BRUYERES-LE-CHATEL, France, Jan. 24 -- The Military Applications Department of the French Alternative Energies and Atomic Energy Commission (CEA/DAM) today announced that it doubled the capacity of its largest HPC production file system. With over 11 Petabytes of usable storage space, this Lustre v2 file system is one of the largest single namespace system ever deployed. A Petabyte (PB) is a quadrillion bytes, a thousand times more that today's current desktop computer storage space.

Starting in September 2010, the storage capacity has been gradually increased, to reach today 75% of TERA computing center's global Lustre storage space and bandwidth (200GB/s), a step forward to its final configuration of 15PB planned this year.

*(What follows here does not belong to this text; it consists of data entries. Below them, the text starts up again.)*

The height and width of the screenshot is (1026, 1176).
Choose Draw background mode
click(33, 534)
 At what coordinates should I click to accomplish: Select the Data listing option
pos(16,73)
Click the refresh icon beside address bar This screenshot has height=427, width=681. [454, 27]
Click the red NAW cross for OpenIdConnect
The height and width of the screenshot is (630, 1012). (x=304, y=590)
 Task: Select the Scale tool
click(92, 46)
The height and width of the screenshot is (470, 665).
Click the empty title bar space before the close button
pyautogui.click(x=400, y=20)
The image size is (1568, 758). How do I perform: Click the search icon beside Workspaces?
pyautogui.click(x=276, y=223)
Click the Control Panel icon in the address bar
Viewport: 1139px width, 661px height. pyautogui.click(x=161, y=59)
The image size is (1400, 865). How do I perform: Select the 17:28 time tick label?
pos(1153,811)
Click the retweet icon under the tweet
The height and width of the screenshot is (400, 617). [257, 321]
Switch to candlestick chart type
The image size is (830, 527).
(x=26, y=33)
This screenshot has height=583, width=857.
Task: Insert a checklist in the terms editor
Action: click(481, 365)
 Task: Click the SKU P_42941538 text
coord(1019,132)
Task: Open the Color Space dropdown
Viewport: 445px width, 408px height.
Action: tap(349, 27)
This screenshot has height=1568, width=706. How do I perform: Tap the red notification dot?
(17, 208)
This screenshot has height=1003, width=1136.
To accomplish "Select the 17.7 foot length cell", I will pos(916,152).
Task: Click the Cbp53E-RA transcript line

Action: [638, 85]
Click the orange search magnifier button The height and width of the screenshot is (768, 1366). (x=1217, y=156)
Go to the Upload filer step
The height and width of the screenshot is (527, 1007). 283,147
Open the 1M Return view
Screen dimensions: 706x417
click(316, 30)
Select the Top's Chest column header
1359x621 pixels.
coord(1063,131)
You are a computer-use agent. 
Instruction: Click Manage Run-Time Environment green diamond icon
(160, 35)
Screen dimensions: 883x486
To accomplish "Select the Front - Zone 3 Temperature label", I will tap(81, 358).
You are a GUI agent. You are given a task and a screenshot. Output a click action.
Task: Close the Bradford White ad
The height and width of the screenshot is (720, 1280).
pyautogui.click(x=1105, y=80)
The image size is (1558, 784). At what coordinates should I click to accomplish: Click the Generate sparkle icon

With 768 16TB Object Storage Targets (OST), TERA global file system consists in 70 bullx S6030 Lustre servers, a Voltaire InfiniBand QDR storage fabric and 89 NetApp (formerly LSI) E5400-60 disk arrays. Tera 100, Europe's first supercomputer to break the Petaflops barrier (http://www-hpc.cea.fr/docs/cp-Tera100-091110_VE1.pdf), and other ancillary systems such as post-processing clusters, mount this file system through more than 50 Lustre routers.

System administration

To optimize deployment time, availability and to simplify daily administration tasks, CEA engineers use a common set of open libraries and tools accross CEA's computing centers: TERA, TGCC and CCRT (http://www-hpc.cea.fr). Shine, an open-source Lustre administration tool developed at CEA, manages all Lustre components, allowing configuration of servers, routers and thousands of clients (http://lustre-shine.sourceforge.net).

Data workflow

With such a large amount of data, traditional tools usually used to scan and maintain a file system are notoriously inefficient. CEA developed Robinhood (http://robinhood.sourceforge.net), an open-source policy engine designed to address this specific issue. It uses Lustre MDT changelogs (a Lustre v2 feature) to update an internal database reflecting the file system state. CEA also actively contributes to Lustre development, with features such as OST pools, and is the main developer for the forthcoming Lustre-HSM binding feature (Lustre 2.x).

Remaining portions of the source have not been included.